Empiric acquisition: timeline set for late January completion

The CMA conditionally cleared the Empiric Student Property acquisition in November. The Court Sanction Hearing is scheduled for 26 January 2026 and the Effective Date is expected to be 28 January 2026, with completion shortly after. Unite expects to drive operational improvements and cost synergies as part of its broader push for “operational excellence” and a return to growth from 2027.

Earnings and costs: guidance held, efficiency ramping up

Trading in Q4 was in line with expectations, underpinning the reiterated FY2025 adjusted EPS range of 47.5-48.25p. This includes around 1p of non-recurring fee income from the Newcastle JV in the second half. A restructuring completed before year end is expected to reduce head office staff costs by around 20%.

Further cost opportunities are flagged for the next 12 months, including from technology and anticipated synergies from Empiric. Detailed FY2026 EPS guidance will follow with preliminary results on 24 February.

Q4 valuations: small declines on yield expansion, but 2025 still positive

USAF’s portfolio was valued at £2,844 million at 31 December 2025, down 0.7% in Q4 on a like-for-like basis but up 0.7% for the year. LSAV came in at £2,083 million, down 1.4% in Q4 but up 0.5% for the year. A blended yield of 5.3% for USAF and 4.7% for LSAV reflects a higher required return from investors versus earlier in the cycle.

What is driving the moves? Rental growth helped – +0.5% in USAF and +2.4% in LSAV during Q4 – but modest yield expansion of 4 basis points (USAF) and 16 bps (LSAV) weighed on values. A basis point is one hundredth of a percent. For FY2025 overall, rental growth of 4.6% (USAF) and 5.1% (LSAV) offset 12-18 bps of yield expansion to produce small positive capital growth. Unite expects overall FY2025 yield movement at its share to be broadly in line with USAF’s 12 bps increase.

What it means and why it matters

  • Buyback says “undervalued”: A £100 million buyback, funded by deferring lower-return projects, is a clear signal management sees better value in Unite’s shares than in some development risk. That is supportive for per-share metrics.
  • Demand intact, timing slower: 64% of beds sold and caution from universities on nominations is not ideal, but guidance is unchanged. The 4% rise in the 18-year-old population should keep demand resilient through the main UCAS window.
  • Operational discipline: Cost reductions of around 20% in head office and more to come should underpin margins, with additional upside from Empiric synergies if the deal completes on schedule.
  • Valuations stabilising: Q4 valuation softness reflects market yields, not operational weakness. Full-year positive capital growth shows rents are doing the heavy lifting.

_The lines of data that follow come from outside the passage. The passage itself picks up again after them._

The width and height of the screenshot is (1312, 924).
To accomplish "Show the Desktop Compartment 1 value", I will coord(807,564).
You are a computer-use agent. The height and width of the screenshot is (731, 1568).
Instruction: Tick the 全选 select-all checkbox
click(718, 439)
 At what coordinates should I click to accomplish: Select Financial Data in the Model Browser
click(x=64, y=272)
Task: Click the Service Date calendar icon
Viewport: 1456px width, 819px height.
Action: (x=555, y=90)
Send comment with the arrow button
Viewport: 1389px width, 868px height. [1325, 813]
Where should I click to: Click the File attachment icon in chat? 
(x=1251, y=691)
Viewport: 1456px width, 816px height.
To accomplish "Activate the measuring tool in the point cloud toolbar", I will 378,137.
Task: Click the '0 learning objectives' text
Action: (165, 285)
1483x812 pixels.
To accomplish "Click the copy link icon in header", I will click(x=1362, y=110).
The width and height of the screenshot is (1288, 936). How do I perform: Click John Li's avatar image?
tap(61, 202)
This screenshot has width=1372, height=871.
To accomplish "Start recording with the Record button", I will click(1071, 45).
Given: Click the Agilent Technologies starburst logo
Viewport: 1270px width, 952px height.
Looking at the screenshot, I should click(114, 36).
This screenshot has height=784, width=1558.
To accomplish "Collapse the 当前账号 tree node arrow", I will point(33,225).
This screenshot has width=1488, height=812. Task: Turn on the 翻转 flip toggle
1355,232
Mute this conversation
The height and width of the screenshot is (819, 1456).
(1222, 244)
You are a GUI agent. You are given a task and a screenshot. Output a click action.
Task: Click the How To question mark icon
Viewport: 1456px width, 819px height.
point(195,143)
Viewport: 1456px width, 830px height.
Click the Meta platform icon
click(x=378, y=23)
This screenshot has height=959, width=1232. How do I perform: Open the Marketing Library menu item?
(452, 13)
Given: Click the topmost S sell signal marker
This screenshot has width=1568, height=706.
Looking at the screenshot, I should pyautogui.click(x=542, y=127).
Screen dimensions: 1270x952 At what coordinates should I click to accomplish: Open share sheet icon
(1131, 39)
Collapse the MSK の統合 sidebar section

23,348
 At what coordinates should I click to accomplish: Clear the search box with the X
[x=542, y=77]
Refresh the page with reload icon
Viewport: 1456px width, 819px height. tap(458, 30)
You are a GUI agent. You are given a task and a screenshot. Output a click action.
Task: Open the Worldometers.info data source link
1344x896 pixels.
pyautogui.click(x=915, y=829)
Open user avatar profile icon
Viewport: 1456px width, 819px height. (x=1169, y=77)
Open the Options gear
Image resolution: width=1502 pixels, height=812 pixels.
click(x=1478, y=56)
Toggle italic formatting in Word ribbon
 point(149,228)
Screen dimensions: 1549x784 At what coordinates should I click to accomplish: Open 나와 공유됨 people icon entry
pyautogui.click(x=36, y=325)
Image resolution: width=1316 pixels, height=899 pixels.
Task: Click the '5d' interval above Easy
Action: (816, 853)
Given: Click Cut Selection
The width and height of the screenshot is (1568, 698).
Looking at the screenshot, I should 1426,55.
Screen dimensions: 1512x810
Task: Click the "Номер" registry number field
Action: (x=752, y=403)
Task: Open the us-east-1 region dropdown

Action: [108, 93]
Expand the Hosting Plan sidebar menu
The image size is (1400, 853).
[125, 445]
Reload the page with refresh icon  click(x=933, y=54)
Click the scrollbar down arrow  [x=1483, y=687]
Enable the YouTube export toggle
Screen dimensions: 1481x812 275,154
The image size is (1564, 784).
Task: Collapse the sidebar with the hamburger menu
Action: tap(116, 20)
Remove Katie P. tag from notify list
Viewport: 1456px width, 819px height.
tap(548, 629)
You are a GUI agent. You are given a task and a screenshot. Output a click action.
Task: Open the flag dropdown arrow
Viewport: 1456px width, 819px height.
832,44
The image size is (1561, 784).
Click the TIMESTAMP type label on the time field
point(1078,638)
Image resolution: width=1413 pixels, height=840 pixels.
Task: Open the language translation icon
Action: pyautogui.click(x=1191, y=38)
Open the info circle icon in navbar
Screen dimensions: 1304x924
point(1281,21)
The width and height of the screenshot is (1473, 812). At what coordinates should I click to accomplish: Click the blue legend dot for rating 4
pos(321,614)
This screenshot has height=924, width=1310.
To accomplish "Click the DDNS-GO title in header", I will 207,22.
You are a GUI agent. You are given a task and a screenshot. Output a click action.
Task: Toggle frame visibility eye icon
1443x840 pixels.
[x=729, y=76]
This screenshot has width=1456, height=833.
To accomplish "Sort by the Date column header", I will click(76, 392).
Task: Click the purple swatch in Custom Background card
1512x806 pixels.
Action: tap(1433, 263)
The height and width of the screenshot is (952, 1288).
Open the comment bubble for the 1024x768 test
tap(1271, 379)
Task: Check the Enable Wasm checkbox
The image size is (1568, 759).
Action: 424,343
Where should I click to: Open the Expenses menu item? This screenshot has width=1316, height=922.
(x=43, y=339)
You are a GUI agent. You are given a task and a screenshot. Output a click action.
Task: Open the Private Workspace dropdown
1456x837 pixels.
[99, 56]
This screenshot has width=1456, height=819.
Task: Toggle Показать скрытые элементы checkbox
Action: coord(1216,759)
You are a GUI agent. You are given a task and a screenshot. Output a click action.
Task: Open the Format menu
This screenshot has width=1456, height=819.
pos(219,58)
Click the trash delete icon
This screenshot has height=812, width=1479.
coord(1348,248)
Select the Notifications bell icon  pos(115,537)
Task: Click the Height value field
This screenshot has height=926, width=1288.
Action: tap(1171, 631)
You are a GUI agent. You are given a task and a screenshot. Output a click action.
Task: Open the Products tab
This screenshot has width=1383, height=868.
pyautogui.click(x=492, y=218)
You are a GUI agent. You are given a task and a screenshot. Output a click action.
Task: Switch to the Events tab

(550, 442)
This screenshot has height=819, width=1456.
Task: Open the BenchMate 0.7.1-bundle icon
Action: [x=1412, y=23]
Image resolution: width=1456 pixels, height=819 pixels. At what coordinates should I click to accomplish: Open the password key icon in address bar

The watchlist for the next few months

  • UCAS data and lettings cadence through Q1 – confirmation that 93-96% occupancy and 2-3% rental growth remain on track.
  • Empiric completion and early synergy delivery.
  • Progress on disposals and any extension of buybacks as surplus capital is realised.
  • Building Safety Act approvals for Hawthorne House to ensure a smooth September intake.

Bottom line: cautious near-term, confident long-term

Unite is threading the needle: protecting earnings, prioritising the best-returning projects, and returning cash to shareholders while navigating a slower start to the sales cycle. The combination of reiterated EPS guidance, a £100 million buyback, and small positive full-year valuation gains suggests a steady hand in a still-choppy market for property yields.

Near-term risks are clear – nominations timing and yield movements – but the strategic direction is consistent and shareholder-friendly. If lettings momentum normalises post-UCAS and Empiric completes as planned, Unite looks set up to resume growth from 2027 as flagged.

Disclaimer: This Blog is provided for general information about investments. It does not constitute investment advice. Information is taken from publicly available sources and any comment is that of the author who does not take any third party comment in the publication.